Records provided:
>>>>>

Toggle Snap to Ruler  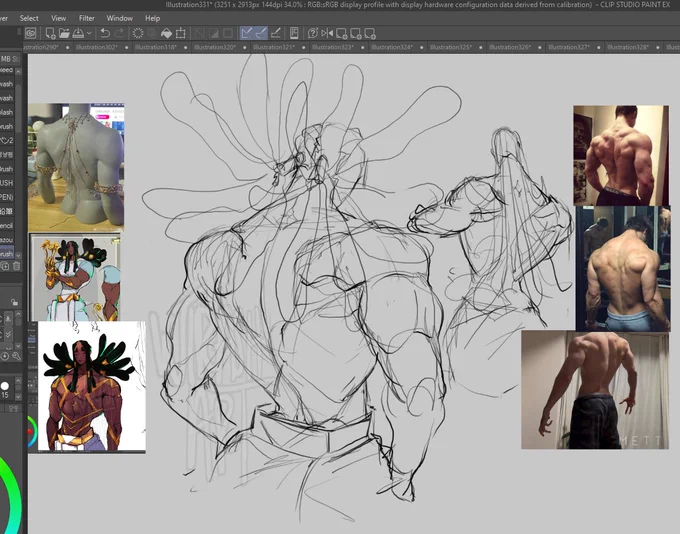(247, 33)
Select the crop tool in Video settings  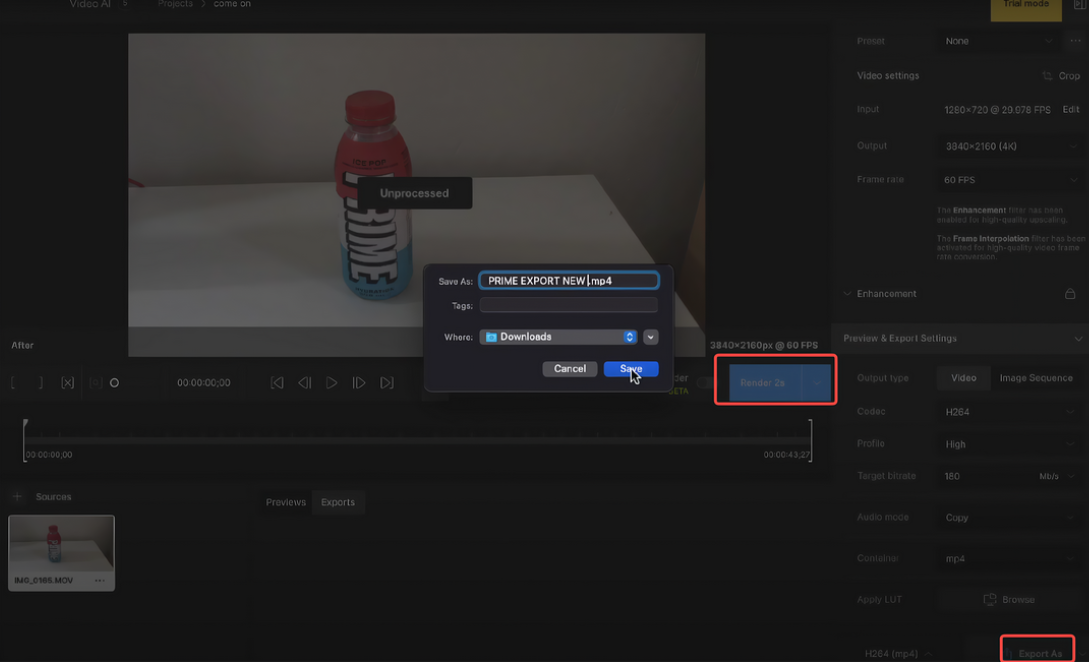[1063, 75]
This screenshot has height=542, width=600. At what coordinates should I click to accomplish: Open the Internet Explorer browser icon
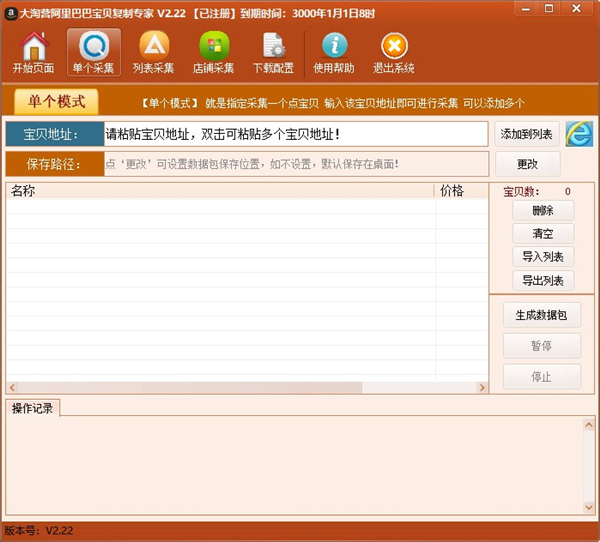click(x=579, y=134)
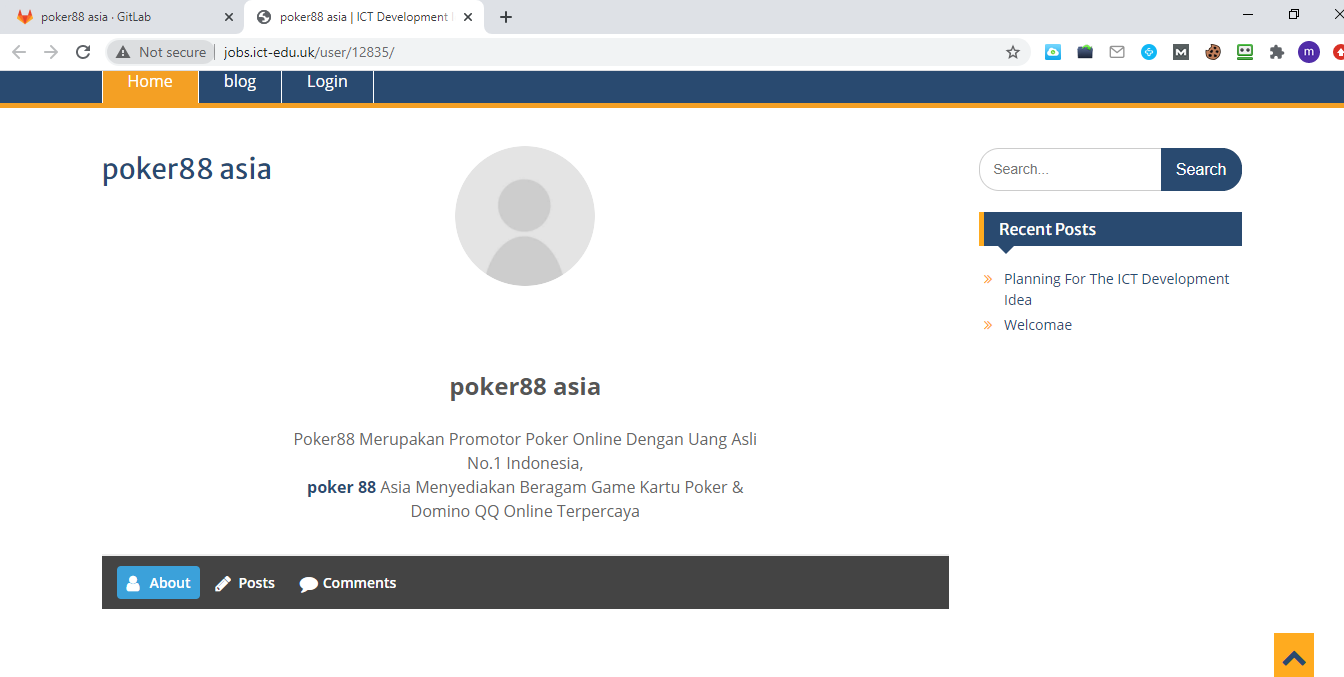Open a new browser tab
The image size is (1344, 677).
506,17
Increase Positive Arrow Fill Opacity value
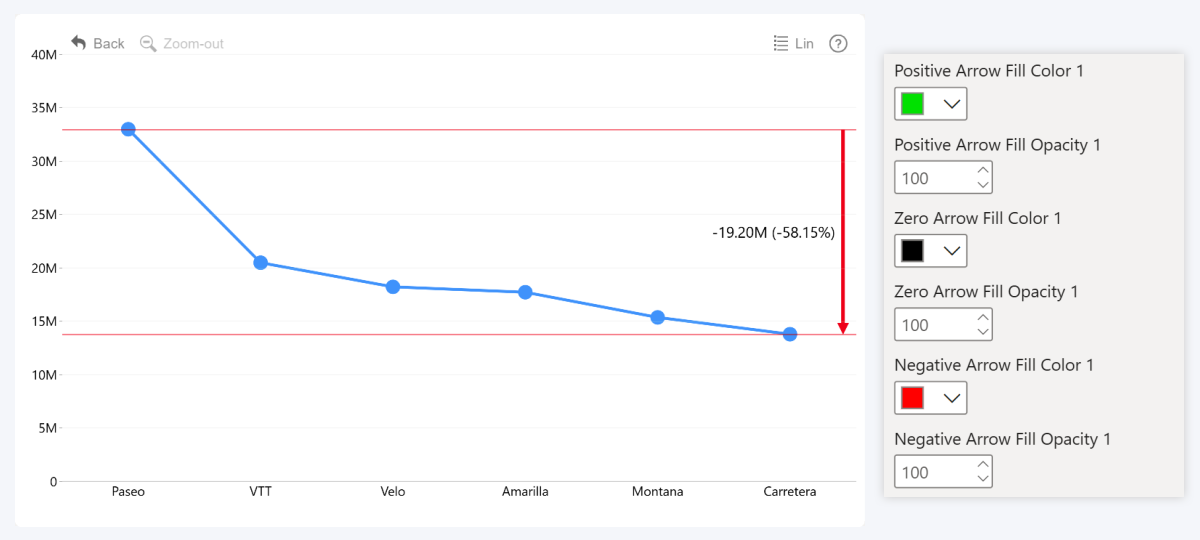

<<<<<

Exercise aim: What is needed is an exact repetition of every line from the line with "This screenshot has" to the end of the data above, both ends included, with no pictures.

Exercise output:
This screenshot has height=542, width=600. At what coordinates should I click to accomplish: Open the Internet Explorer browser icon
click(x=579, y=134)
Open a new browser tab
The image size is (1344, 677).
506,17
Increase Positive Arrow Fill Opacity value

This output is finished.